- _Dataset extract_
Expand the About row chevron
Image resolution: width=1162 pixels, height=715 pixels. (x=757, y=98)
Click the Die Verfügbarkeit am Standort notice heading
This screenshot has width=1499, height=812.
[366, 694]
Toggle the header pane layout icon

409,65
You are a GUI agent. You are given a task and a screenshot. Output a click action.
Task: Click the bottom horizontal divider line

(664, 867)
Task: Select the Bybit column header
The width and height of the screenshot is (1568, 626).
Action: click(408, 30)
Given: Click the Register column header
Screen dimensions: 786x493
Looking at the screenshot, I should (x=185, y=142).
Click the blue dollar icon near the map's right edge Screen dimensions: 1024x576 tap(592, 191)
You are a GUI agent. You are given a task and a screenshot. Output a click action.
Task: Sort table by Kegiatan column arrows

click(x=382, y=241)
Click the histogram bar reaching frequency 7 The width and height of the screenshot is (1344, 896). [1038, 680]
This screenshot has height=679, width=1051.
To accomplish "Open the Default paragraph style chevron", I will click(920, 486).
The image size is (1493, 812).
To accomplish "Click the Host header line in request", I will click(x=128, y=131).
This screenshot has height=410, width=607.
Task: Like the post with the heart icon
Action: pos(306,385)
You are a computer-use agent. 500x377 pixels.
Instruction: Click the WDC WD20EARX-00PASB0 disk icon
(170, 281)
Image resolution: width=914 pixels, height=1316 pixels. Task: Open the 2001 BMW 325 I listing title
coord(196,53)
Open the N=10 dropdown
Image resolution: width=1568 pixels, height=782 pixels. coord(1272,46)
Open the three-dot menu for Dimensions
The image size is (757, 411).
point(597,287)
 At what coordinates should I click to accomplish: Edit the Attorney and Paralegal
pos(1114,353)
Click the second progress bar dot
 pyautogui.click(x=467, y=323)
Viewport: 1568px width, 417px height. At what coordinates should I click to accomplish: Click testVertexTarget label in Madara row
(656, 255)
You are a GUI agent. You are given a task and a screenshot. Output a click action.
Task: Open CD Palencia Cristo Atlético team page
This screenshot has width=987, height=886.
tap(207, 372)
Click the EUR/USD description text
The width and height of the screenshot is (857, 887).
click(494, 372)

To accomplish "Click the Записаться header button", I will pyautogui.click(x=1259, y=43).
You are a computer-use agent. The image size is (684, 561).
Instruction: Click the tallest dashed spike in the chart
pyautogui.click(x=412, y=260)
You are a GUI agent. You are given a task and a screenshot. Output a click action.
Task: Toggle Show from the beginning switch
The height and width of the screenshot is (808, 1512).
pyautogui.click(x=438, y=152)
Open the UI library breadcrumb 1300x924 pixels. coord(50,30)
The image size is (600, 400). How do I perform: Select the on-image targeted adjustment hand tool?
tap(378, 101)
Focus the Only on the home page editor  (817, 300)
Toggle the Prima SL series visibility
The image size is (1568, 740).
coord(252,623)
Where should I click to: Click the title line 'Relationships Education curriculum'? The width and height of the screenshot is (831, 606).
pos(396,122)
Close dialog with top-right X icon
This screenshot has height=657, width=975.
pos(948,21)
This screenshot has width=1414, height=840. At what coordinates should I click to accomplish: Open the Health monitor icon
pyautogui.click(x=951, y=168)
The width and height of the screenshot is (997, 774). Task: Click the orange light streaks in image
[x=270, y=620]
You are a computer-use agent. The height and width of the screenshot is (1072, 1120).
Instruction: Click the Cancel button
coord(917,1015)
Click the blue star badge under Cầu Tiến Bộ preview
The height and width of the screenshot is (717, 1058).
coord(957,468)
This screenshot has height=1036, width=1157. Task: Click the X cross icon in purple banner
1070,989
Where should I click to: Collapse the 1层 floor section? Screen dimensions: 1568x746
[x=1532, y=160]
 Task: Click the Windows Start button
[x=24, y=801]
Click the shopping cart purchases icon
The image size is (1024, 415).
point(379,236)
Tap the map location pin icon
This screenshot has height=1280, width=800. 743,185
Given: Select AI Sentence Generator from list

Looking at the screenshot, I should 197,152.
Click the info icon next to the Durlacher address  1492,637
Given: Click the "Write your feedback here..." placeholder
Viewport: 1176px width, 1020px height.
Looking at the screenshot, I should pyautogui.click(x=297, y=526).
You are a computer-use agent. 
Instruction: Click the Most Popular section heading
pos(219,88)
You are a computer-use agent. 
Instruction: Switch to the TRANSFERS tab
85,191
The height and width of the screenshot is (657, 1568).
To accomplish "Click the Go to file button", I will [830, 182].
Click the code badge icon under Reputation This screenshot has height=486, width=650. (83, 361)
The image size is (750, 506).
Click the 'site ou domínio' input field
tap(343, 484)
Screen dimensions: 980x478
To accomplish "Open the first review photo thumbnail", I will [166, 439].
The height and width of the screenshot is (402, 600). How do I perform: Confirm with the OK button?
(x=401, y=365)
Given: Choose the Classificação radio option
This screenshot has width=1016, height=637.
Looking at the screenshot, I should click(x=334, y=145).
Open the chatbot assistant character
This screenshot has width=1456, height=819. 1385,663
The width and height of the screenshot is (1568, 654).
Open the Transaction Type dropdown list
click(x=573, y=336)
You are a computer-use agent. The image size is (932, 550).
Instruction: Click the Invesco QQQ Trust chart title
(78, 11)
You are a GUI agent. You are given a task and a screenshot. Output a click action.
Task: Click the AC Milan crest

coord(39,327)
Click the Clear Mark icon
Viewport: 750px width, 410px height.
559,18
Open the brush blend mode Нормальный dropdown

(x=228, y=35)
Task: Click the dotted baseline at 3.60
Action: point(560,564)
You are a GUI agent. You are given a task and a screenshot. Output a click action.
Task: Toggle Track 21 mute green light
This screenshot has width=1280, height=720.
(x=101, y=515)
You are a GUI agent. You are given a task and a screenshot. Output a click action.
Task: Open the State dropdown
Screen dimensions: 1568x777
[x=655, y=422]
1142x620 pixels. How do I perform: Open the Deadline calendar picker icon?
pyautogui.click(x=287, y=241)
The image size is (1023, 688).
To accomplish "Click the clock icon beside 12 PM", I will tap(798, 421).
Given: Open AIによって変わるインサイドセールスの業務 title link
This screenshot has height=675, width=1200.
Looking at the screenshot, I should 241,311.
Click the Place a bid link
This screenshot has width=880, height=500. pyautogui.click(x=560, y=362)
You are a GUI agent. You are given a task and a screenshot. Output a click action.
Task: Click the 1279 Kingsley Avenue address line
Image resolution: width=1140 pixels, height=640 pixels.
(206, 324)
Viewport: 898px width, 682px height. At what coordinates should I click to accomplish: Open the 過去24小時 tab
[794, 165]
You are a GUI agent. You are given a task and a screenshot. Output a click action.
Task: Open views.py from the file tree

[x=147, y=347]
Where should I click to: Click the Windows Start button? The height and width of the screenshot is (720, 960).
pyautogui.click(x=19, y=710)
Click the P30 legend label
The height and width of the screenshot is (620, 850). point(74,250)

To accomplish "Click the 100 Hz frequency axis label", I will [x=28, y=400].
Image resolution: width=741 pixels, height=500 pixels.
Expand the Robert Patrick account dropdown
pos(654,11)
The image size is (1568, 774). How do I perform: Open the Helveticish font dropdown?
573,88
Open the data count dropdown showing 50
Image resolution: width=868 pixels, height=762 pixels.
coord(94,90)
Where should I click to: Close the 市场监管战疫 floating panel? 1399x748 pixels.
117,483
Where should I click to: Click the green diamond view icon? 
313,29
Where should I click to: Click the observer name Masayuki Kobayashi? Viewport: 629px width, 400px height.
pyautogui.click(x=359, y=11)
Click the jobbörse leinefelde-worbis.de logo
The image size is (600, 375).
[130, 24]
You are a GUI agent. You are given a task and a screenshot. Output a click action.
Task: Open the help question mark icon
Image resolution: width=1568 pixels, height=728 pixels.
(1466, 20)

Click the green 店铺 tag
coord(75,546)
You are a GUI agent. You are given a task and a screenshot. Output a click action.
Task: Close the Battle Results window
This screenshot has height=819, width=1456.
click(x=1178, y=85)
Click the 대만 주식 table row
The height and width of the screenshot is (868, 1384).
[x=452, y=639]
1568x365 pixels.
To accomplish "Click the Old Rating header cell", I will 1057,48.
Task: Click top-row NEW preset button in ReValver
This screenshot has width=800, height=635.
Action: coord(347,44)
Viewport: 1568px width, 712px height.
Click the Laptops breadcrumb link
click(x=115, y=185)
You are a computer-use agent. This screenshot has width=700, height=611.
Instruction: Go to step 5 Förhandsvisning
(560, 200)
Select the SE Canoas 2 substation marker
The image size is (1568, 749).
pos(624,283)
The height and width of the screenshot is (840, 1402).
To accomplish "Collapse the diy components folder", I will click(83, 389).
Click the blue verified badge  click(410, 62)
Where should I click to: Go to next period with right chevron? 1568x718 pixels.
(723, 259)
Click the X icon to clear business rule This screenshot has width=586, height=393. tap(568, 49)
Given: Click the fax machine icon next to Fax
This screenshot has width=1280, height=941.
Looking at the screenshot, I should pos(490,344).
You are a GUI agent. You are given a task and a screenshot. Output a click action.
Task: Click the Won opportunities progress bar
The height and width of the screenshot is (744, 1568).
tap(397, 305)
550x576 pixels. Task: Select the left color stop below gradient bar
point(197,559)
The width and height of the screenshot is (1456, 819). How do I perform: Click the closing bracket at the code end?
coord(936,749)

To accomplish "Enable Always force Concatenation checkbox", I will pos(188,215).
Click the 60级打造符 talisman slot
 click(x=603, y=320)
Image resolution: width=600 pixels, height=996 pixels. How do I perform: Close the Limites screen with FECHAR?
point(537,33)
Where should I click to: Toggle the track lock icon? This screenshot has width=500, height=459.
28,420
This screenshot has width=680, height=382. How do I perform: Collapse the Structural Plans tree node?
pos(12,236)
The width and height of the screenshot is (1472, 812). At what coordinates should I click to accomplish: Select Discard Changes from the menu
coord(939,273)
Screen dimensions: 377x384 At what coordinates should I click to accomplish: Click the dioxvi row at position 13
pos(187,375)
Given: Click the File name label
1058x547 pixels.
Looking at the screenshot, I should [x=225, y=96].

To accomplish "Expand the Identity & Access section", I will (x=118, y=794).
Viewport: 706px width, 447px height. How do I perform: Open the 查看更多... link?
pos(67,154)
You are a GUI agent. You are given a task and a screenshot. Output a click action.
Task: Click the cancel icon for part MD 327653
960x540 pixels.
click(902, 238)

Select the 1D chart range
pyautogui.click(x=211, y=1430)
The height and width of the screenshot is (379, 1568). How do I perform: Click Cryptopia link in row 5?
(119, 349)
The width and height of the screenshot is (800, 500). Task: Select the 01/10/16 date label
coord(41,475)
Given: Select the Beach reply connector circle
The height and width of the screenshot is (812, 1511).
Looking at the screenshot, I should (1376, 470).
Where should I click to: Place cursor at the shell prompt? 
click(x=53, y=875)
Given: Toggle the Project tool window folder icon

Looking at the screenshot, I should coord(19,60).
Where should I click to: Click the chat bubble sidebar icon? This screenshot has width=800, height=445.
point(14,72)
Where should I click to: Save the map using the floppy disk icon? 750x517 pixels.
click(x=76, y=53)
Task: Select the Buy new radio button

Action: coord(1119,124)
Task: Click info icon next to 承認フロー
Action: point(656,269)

- _Exercise aim_
Duplicate the entries above, starting with the line that contains "Where should I click to: Click the title" and ending with the line that contains "Looking at the screenshot, I should 197,152.", both included.

- _Result below_
Where should I click to: Click the title line 'Relationships Education curriculum'? The width and height of the screenshot is (831, 606).
pos(396,122)
Close dialog with top-right X icon
This screenshot has height=657, width=975.
pos(948,21)
This screenshot has width=1414, height=840. At what coordinates should I click to accomplish: Open the Health monitor icon
pyautogui.click(x=951, y=168)
The width and height of the screenshot is (997, 774). Task: Click the orange light streaks in image
[x=270, y=620]
You are a computer-use agent. The height and width of the screenshot is (1072, 1120).
Instruction: Click the Cancel button
coord(917,1015)
Click the blue star badge under Cầu Tiến Bộ preview
The height and width of the screenshot is (717, 1058).
coord(957,468)
This screenshot has height=1036, width=1157. Task: Click the X cross icon in purple banner
1070,989
Where should I click to: Collapse the 1层 floor section? Screen dimensions: 1568x746
[x=1532, y=160]
 Task: Click the Windows Start button
[x=24, y=801]
Click the shopping cart purchases icon
The image size is (1024, 415).
point(379,236)
Tap the map location pin icon
This screenshot has height=1280, width=800. 743,185
Given: Select AI Sentence Generator from list

Looking at the screenshot, I should 197,152.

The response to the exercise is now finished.